Earlier this month, the Hawkins County Board of Education was presented with the first draft of the budget for the 2022-2023 school year.
The Tennessee Department of Education raised teachers’ minimum base pay from $38,000 to $40,000. This also requires the school system to raise every increment for years of experience and advanced degrees.
The new state-mandated pay scale for educators with a bachelor’s degree specifies that teachers with one to five years of experience will receive a minimum of $40,645; teachers with six to 10 years of experience will receive a minimum of $43,370; teachers with 11 to 15 years of experience will receive a minimum of $46,900.
Those with advanced degrees will also receive a scaled pay raise based on experience.

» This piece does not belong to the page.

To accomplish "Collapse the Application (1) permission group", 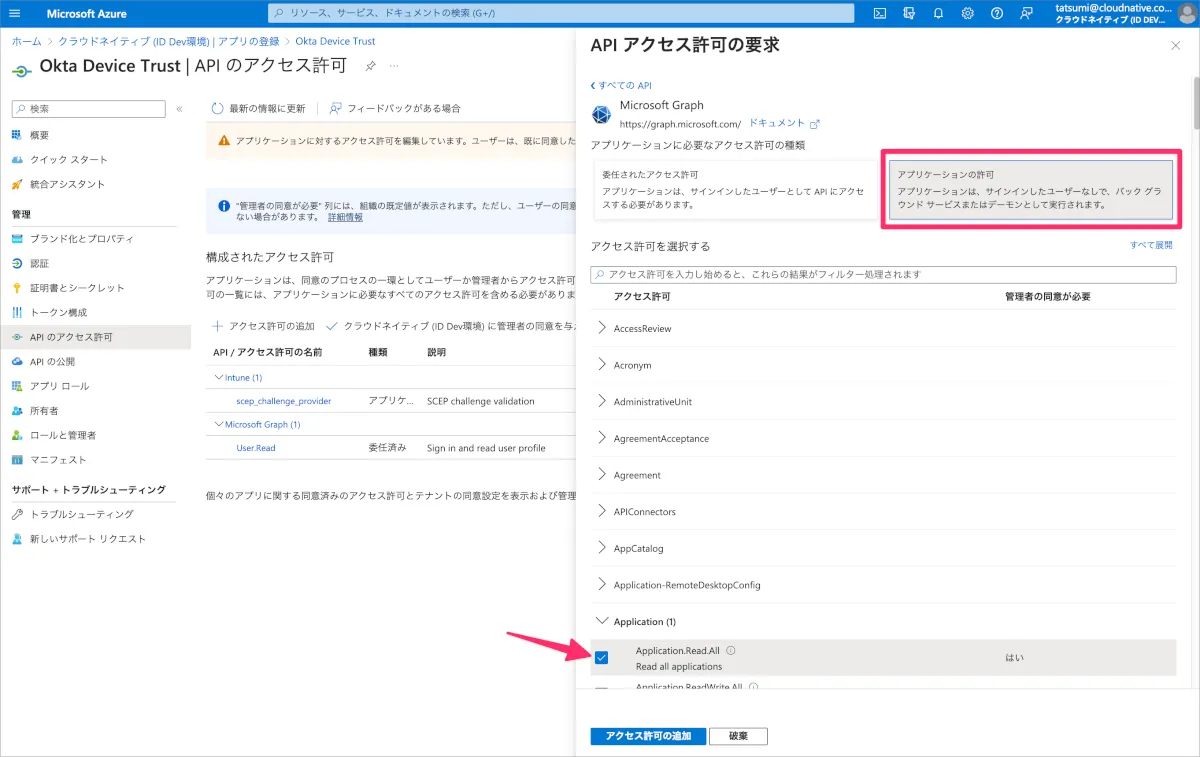I will 602,621.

Teachers with zero to five years of experience will receive a minimum of $43,605; teachers with six to 10 years of experience will receive a minimum of $47,365; teachers with 11 to 15 years of experience will receive a minimum of $51,380.
Director of Schools Matt Hixson said teachers will receive an approximately 1% to 2% raise across the board, depending on their degrees and level of experience.
Hixson said that the state-mandated increase was “pretty substantial.”
According to Hixson, the raises will cost the school system more than $1 million, but the county will receive some money from the state to cover a portion of the increase. The school system received a total of $650,000 from the state Basic Education Program (BEP) funding.
The system’s total estimated expenditures for next year are $74,840,049 and projected revenues are $67,714,148, leaving a deficit of $7,125,901.
To close the gap, in this first budget draft the system is projected to move $5,802,452 from the general purpose fund’s unassigned fund balance, $629,673 from the cafeteria fund’s unassigned fund balance, and $693,776 from the transportation fund’s unassigned fund balance.
Hixson said the system normally “underestimates its revenue and overestimates its expenditures” so the deficit might actually be lower than projected at the end of the next school year.
The board will vote on the proposed budget at its June board meeting.
In June, the budget will be presented to the Hawkins County Commission’s Budget Committee and will then be presented before the entire commission.